**** EXCERPT PROVIDED ****

    Gregory Alan of Johnson | Sep 18, 2012 | Reply

  4. Anthony, let’s give three cheers for Lysander Spooner. His criticisms of the Constitution are powerful medicine against popular reverence for that batch of scribbling called the supreme law of the land.

    There is something odd about what you wrote, however. If the Constitution “went into effect in 1789″, then how in June of 1788 could the clause of Article VII have been a licit source of knowledge about what, if any, conditions, would be sufficient for “Establishment”? How could anyone have known from Article VII before 1789 that the ratification of nine states’ conventions was needed? Or that such ratification would be sufficient?

    Apologists of the Constitution have some explaining to do. For example, when did the clause of Article VII go into effect? In fact, when did it acquire the authority of law? Did that happen in 1788? Or in 1787?? Perhaps the quasi-monarchists expected people in the fall of 1787 to assume that Article VII was licit as of Monday, 17 Sept., 1787.

    Now, no one has ever demonstrated the existence of a law to govern establishment as A7 pretends to do. Of course, any such law must be outside the Constitution. So, for these and other reasons no one should believe that the Constitution was established. By established I mean that the C acquired authority that obligates submission from inhabitants of the land it purports to circumscribe. The great Constitution is not a supreme law of any land, for it is not law at all.
****
EXERCISE INSTRUCTIONS >>
a) In the comment above, whom does the writer propose giving three cheers for?
b) Set down the comment verbatim, everything from "Apologists of the" down to "17 Sept., 1787.".
**** STUDY MATERIAL ****
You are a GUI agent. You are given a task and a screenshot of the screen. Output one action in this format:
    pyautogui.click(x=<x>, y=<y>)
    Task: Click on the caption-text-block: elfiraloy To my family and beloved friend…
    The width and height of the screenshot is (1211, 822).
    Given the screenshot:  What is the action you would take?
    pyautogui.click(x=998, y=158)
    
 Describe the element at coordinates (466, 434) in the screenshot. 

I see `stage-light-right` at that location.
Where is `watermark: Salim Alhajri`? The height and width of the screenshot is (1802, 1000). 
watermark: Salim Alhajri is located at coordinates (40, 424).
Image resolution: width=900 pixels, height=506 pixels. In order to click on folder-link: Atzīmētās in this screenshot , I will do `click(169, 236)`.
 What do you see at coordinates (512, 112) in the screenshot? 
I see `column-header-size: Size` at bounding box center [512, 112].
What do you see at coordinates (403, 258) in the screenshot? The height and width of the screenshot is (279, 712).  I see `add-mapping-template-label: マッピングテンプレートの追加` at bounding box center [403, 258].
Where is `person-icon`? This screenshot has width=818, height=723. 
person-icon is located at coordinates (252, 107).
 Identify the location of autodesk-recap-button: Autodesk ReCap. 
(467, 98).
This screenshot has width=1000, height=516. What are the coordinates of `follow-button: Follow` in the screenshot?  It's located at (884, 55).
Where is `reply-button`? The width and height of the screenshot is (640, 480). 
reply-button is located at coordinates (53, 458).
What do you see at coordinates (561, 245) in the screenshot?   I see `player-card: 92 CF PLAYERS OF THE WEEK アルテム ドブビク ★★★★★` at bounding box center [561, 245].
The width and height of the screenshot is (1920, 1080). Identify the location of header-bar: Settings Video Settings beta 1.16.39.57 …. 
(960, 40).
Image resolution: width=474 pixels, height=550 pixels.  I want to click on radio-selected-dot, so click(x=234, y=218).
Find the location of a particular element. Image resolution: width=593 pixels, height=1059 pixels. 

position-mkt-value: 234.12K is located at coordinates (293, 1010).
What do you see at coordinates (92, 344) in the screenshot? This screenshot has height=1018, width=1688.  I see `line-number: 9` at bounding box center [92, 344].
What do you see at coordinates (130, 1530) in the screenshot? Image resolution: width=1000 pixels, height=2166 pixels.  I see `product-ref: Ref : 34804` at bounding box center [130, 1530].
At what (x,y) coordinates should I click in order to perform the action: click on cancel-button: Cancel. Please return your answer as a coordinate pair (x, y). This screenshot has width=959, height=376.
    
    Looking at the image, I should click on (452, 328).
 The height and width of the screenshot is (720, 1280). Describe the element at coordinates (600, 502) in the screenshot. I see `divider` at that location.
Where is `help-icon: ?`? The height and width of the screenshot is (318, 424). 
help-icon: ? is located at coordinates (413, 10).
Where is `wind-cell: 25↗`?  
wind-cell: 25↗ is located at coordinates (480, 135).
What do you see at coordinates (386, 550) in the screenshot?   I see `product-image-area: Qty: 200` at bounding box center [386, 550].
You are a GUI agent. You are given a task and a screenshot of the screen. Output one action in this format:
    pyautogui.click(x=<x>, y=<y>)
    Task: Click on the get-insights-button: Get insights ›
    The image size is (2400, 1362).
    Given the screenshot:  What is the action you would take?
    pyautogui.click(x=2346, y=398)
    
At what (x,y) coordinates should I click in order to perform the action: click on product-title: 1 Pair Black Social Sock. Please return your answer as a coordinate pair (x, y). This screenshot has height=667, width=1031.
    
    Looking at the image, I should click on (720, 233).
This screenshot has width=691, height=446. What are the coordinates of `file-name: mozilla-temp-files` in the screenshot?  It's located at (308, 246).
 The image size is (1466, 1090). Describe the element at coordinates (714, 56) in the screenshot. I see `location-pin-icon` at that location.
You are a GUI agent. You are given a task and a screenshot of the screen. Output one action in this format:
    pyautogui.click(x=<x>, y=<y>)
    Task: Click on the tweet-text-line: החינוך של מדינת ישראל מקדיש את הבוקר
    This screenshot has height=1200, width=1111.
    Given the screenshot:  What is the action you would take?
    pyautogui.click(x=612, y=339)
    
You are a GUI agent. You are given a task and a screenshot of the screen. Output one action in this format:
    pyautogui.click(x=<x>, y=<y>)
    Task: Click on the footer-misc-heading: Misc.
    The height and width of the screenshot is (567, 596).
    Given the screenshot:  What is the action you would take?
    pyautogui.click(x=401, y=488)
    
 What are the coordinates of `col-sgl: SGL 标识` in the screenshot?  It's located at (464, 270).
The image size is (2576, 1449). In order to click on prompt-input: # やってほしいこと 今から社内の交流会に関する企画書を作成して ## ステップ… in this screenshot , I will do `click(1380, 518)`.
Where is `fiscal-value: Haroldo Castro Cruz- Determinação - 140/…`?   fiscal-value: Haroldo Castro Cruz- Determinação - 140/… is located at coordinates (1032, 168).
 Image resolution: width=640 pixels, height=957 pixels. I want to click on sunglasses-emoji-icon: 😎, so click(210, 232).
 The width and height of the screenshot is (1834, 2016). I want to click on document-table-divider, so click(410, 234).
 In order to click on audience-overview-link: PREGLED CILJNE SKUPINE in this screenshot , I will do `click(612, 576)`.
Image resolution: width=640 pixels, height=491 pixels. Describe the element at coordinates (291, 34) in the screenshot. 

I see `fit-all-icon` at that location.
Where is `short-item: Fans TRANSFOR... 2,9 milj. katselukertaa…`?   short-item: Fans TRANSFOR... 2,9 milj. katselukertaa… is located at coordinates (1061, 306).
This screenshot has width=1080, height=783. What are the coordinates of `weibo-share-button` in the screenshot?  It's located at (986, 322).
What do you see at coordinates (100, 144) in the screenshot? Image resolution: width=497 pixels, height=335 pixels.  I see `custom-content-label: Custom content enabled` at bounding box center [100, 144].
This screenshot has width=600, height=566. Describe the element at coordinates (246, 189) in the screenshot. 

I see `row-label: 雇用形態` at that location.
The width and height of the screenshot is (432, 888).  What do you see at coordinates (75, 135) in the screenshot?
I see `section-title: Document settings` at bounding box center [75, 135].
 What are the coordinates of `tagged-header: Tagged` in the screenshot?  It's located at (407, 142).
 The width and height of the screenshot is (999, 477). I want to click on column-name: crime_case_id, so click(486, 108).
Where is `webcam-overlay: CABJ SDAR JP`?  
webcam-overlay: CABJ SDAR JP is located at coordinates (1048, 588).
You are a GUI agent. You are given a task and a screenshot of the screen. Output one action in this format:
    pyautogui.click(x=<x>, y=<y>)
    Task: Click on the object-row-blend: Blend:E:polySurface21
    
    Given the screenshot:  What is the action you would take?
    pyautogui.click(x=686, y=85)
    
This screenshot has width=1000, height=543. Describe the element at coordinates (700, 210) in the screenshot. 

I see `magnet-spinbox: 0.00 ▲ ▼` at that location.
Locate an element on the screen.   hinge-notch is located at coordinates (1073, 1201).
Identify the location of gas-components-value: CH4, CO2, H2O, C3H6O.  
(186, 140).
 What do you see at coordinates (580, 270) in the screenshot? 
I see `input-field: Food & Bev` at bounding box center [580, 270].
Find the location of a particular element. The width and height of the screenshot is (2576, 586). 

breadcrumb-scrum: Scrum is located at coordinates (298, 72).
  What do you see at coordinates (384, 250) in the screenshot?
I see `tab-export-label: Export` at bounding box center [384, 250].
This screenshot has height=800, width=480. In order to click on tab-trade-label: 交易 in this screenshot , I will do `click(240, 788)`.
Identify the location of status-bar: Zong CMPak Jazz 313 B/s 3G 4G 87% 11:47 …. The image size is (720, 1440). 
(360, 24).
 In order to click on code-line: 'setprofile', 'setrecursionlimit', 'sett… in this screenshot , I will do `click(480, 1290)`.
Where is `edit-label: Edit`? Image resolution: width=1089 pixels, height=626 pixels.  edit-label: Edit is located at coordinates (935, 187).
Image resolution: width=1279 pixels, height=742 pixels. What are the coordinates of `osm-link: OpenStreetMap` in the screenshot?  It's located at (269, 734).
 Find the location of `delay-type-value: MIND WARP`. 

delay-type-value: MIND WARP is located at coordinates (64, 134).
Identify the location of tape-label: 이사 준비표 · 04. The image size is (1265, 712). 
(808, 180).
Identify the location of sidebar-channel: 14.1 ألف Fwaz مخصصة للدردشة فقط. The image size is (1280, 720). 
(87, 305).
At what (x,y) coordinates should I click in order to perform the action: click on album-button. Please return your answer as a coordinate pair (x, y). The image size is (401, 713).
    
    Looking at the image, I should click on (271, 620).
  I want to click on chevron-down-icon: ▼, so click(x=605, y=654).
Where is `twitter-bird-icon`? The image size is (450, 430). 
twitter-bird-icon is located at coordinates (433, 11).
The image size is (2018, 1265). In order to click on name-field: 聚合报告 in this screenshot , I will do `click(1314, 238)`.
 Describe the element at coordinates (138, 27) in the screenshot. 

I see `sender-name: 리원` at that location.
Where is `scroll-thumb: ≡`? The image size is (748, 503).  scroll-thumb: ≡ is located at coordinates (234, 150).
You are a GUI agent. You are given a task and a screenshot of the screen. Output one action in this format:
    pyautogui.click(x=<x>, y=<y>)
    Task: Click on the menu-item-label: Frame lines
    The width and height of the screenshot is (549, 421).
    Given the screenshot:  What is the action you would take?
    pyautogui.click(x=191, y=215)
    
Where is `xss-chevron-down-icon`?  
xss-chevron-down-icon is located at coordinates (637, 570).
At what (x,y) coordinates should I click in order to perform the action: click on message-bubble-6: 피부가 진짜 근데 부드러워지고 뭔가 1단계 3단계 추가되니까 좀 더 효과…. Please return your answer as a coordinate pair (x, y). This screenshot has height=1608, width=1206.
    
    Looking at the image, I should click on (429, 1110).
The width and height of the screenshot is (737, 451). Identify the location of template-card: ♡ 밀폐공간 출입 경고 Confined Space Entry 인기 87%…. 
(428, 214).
****
LIST OF ANSWERS >>
a) Lysander Spooner.

b)
Apologists of the Constitution have some explaining to do. For example, when did the clause of Article VII go into effect? In fact, when did it acquire the authority of law? Did that happen in 1788? Or in 1787?? Perhaps the quasi-monarchists expected people in the fall of 1787 to assume that Article VII was licit as of Monday, 17 Sept., 1787.